■ Task requirements ■
Resume the profile of the project on Yiddish joy, picking up after its final sentence.

Sunny Yudkoff
Position title: Resident Fellow (2021-2022)
Address:
Assistant Professor, German, Nordic, and Slavic+; Mosse/Weinstein Center for Jewish Studies, UW–Madison
Against Jewish Humor: Toward a Theory of Yiddish Joy
While mocking laughter is frequently associated with Yiddish in American discourse, joy rarely is. Against Jewish Humor: Toward a Theory of Yiddish Joy proposes a new emotional history of Jewish American and Yiddish culture. Rejecting essentializing narratives of Jewish American humor, the project traces how ideas of joy circulated in Yiddish texts in Europe and America, and were subsequently translated and re-signified in English popular discourse. Drawing on works of textual, visual, and aural culture, the project speaks to scholars of Jewish studies, American studies, affect theory, translation studies, and comparative literature.

■ Dataset extract ■
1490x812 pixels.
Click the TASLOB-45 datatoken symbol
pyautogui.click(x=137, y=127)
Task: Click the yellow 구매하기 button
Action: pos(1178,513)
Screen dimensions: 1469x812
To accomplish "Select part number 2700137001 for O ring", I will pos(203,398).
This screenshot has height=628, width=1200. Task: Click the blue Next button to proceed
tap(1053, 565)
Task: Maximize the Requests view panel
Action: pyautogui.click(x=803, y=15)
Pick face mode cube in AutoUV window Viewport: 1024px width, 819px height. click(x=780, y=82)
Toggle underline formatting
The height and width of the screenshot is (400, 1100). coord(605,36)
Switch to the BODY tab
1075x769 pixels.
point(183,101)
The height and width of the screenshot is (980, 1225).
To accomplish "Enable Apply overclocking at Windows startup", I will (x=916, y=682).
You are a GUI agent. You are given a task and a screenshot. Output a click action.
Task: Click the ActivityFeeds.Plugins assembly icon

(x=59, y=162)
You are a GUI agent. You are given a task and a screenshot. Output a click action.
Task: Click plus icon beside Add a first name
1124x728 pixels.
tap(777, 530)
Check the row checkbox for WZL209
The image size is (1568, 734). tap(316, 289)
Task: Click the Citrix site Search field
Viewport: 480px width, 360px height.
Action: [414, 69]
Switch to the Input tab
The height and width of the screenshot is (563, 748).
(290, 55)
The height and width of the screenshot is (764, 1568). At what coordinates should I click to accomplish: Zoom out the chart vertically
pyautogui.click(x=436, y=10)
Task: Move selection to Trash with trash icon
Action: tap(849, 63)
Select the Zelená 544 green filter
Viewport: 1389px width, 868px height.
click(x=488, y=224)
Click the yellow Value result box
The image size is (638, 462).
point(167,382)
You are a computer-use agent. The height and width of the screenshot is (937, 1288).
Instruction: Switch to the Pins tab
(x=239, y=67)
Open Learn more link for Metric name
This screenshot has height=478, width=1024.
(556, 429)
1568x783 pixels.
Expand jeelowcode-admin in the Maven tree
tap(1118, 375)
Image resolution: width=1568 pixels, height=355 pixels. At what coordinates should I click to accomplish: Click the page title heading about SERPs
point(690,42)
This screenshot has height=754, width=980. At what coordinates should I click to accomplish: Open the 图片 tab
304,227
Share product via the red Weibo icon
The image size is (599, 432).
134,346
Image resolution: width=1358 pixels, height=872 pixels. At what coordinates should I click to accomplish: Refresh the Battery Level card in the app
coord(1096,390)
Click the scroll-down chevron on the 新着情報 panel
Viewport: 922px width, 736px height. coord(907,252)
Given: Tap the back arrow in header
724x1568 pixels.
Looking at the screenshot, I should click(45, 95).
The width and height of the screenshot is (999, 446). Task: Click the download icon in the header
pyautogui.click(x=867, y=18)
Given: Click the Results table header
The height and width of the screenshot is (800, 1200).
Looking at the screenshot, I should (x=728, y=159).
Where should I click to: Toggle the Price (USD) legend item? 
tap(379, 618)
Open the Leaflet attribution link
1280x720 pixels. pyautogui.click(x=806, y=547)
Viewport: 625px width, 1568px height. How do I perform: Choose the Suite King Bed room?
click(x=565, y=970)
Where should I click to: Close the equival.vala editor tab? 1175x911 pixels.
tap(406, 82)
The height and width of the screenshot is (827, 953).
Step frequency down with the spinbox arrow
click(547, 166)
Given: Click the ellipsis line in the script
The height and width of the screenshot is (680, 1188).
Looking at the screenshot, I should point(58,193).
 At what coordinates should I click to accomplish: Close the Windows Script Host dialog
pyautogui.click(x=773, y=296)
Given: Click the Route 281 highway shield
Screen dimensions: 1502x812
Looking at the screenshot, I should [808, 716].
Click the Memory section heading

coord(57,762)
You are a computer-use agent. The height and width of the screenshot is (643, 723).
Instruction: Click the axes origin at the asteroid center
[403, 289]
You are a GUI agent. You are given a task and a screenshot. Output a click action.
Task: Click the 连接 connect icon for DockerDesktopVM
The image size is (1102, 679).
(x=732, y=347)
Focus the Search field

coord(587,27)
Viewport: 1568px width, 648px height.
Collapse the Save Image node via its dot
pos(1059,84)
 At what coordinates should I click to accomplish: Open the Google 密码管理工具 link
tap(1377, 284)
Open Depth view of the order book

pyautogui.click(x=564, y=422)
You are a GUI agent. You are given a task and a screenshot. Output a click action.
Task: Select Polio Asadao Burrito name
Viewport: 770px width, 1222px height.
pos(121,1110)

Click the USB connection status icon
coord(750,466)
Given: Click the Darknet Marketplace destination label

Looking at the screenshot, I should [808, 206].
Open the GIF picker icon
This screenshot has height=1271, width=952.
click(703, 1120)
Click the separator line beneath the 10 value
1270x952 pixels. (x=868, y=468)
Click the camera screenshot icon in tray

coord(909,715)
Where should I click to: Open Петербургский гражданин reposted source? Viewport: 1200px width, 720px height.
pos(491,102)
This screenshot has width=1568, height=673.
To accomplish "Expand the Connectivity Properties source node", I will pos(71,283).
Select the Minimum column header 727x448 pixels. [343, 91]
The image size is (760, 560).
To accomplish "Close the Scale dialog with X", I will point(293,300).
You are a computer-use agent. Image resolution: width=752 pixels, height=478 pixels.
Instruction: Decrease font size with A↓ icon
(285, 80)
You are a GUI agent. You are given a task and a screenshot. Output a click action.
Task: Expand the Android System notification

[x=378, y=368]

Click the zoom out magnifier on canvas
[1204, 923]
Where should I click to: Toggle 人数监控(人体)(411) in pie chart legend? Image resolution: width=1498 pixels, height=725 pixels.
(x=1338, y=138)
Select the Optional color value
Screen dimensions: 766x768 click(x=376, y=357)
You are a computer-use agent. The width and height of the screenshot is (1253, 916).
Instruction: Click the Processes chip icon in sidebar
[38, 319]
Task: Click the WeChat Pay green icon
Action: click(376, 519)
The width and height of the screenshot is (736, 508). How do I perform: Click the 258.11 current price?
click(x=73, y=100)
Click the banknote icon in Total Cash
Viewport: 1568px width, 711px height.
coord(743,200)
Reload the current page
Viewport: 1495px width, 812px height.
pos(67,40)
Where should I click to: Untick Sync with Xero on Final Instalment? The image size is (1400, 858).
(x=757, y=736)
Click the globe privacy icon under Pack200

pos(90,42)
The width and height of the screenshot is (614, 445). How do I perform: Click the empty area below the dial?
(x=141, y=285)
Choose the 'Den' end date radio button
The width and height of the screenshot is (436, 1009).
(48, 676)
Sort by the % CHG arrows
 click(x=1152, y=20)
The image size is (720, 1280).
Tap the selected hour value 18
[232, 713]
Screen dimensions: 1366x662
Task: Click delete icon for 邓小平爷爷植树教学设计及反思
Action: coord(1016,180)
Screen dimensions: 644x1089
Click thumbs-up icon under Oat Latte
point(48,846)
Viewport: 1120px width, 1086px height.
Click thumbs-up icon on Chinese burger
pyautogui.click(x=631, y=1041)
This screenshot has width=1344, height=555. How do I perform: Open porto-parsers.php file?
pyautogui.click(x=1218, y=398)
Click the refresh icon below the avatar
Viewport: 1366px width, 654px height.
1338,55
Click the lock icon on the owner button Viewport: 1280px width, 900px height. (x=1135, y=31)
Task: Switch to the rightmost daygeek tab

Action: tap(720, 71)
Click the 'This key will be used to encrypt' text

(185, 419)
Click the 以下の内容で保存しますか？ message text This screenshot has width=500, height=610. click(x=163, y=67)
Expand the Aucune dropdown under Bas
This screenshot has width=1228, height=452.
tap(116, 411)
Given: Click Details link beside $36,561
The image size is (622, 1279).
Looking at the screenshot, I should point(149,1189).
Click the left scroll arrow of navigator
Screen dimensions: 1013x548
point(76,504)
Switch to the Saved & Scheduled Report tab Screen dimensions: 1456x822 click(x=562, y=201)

■ Solved problem ■
Sunny Yudkoff joined the Department of German, Nordic, and Slavic, as well as the Mosse/Weinstein Center for Jewish Studies, in the fall of 2016. Her research and teaching focuses on Jewish literary production from the mid-nineteenth to twenty-first centuries. Her first book, Tubercular Capital: Illness and the Conditions of Modern Jewish Writing, was published with Stanford University Press (2019). Her work has appeared in Comparative Literature, Prooftexts, Jewish Social Studies, Literature and Medicine, and elsewhere. She is currently at work on her second monograph, Against Jewish Humor: Toward a Theory of Yiddish Joy.